Riffijnse verzetsstrijders – ‘terroristen’. Foto: Berbère/CC BY-SA 4:0

Kritische opmerkingen over de koloniale oorlog kan Barea wel kwijt tegen zijn officieren. Die lachen zijn kritiek weg, zolang hij maar voor hen zijn ‘werk’ doet.

Wie echter een bevel weigert op het slagveld riskeert de onmiddellijke doodstraf met de kogel. Een van de hogere officieren die niet om een executie meer of minder maalt, is een zekere kolonel Francisco Franco. Hij heeft desondanks wat krediet bij de soldaten, omdat hij een van de zeer weinige hogere officieren is die aan de frontlijn zijn leven riskeert.

Barea denkt tussendoor ook kritisch na over de seksuele moraal van zijn land, waar gearrangeerde huwelijken nog steeds de norm zijn. Zeker als je iets hoger op de sociale ladder staat – of door te trouwen hogerop wil geraken. Gehuwde koppels die zich als geliefden gedragen, worden zeer scheef bekeken. Dat hoort niet.

Spaanse soldaten tonen fier afgehakte Marokkaanse hoofden (1922) Instagram en gsm zoals in Gaza hadden ze nog niet. Foto: Public Domain

Mannen moeten maar naar bordelen gaan en vrouwen hebben nu eenmaal geen andere taken dan depressief zijn, kinderen baren en het gezin op orde houden, uiteraard met een inwonende dienstmeid zodra je je dat kan permitteren. Barea keurt deze verkrampte moraal af, maar schikt zich eenmaal terug thuis toch in een voor hem gearrangeerd huwelijk, dat voorspelbaar liefdeloos is.

Gehuwde koppels die zich als geliefden gedragen worden zeer scheef bekeken

Barea keert met zijn ervaringen uit Marokko terug als overtuigd antikoloniaal en wordt actief in communistische kringen, al wordt hij nooit partijlid. Ondertussen slaagt Riffijns verzetsleider Abdelkrim El Khattabi er in 1923 in Spanje tot een onderhandelde terugtocht te dwingen. Daarmee is hij de allereerste Afrikaan die een koloniale macht weet te verslaan (zie Abdelkrim El Khattabi, eerste Afrikaanse verzetsstrijder van de 20ste eeuw).

Zoveel eigengereidheid van een bende halve wilden is de andere koloniale mogendheden echter te veel. Dat kan alleen maar slechte voorbeelden geven. Frankrijk helpt Spanje uit de nood.
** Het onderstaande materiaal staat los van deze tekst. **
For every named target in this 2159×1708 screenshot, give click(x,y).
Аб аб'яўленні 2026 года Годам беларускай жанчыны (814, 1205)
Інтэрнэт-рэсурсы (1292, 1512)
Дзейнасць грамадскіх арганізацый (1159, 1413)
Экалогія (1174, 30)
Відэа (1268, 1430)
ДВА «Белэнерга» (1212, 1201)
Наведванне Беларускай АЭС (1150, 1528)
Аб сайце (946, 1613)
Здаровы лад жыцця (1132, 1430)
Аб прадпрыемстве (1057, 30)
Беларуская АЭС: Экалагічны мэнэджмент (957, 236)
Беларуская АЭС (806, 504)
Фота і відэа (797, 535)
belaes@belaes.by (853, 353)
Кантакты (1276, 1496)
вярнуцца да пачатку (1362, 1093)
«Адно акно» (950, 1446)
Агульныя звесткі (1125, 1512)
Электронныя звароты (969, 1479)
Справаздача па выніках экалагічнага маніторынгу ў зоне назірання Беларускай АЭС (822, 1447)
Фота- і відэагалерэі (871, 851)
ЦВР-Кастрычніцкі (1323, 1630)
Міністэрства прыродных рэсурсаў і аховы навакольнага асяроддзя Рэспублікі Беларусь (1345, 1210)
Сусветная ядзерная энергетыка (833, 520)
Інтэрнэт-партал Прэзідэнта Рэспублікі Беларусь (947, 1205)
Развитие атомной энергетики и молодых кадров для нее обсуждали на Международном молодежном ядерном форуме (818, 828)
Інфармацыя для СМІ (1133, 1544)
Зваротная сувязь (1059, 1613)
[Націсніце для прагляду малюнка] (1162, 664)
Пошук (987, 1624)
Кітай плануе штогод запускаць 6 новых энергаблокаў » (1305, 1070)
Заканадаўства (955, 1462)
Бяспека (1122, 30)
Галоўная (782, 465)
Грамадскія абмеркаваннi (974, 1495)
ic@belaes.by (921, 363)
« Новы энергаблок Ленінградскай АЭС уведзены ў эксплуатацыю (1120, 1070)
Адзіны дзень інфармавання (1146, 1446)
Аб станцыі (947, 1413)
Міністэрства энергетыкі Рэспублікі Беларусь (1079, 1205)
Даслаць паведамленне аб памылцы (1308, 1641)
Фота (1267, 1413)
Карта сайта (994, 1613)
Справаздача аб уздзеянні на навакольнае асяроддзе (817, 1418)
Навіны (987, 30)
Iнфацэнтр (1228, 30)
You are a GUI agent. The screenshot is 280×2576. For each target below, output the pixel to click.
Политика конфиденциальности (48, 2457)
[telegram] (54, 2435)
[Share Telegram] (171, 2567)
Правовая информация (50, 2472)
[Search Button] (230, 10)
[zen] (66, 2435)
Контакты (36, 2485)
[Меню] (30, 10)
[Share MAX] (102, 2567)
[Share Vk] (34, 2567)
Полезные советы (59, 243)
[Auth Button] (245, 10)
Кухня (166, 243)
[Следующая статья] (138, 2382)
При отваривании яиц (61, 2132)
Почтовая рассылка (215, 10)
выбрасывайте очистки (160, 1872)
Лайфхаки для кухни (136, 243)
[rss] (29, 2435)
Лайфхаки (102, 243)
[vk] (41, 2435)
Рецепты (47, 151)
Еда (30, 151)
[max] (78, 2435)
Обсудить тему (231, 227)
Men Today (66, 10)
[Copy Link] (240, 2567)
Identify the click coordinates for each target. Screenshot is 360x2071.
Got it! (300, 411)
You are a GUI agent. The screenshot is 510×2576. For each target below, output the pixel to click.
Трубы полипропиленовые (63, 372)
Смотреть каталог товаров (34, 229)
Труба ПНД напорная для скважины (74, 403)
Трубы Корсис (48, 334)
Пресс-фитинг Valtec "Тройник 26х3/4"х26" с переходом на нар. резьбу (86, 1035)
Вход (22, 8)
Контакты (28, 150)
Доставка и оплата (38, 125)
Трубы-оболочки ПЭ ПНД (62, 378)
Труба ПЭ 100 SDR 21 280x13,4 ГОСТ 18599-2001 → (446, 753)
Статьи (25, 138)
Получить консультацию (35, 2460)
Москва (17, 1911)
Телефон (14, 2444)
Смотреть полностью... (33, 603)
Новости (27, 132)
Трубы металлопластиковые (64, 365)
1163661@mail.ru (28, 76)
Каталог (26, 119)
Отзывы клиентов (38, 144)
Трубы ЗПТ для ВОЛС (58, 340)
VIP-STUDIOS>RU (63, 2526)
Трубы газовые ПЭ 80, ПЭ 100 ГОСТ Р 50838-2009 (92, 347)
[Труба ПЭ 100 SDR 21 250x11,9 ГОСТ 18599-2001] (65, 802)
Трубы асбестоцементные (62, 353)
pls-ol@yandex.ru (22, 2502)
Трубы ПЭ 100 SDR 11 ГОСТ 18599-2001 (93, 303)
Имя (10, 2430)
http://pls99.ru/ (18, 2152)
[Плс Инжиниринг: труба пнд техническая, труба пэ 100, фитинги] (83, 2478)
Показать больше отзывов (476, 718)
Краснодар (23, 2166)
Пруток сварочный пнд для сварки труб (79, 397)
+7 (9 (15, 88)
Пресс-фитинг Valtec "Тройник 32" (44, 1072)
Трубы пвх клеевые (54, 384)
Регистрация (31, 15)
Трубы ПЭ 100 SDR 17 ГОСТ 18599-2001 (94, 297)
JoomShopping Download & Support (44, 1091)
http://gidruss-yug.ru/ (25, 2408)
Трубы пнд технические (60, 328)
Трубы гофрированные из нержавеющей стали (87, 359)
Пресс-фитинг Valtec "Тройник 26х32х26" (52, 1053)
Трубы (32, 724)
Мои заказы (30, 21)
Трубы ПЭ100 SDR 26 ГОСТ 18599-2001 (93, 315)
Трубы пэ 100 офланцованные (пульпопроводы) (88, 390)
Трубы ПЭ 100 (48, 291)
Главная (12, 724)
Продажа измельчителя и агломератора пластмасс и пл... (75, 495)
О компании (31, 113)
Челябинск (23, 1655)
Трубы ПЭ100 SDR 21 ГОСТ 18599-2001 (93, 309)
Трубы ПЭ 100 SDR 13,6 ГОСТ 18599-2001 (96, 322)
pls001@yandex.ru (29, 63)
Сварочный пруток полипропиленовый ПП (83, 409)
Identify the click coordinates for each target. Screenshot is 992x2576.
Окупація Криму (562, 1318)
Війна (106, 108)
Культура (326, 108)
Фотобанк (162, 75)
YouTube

De Riffijnen worden drie jaar later gruwelijk afgeslacht.

Franco, ondertussen de jongste generaal ooit in het Spaanse leger, onderwerpt met Franse hulp opnieuw de Rif. Hij doet dat met zijn leger, dat hij in 1936 inzet voor een staatsgreep tegen de sociaal-democratisch verkozen regering in eigen land, een dictatuur die tot aan zijn dood in 1975 zal duren.

Mohammed Abdelkrim El Khattabi was de allereerste Afrikaanse verzetsleider die een koloniale macht overwon (1923). Foto: Public Domain

Tijdens de Spaanse Burgeroorlog vecht Barea mee tegen het beleg van Madrid door de troepen van Franco. Daar zendt hij dagelijks radioverslagen uit over de oorlog in zijn moedertaal Spaans, en in het Engels en het Frans, talen die hij perfect beheert.

Hij leert er buitenlandse correspondenten kennen als Ernest Hemingway, Martha Gellhorn, Arthur Koestler en George Orwell.  Wanneer de nederlaag van de democratische regering onvermijdelijk wordt, moet Barea het land ontvluchten. Franco executeert immers tienduizenden tegenstanders zonder enige vorm van proces.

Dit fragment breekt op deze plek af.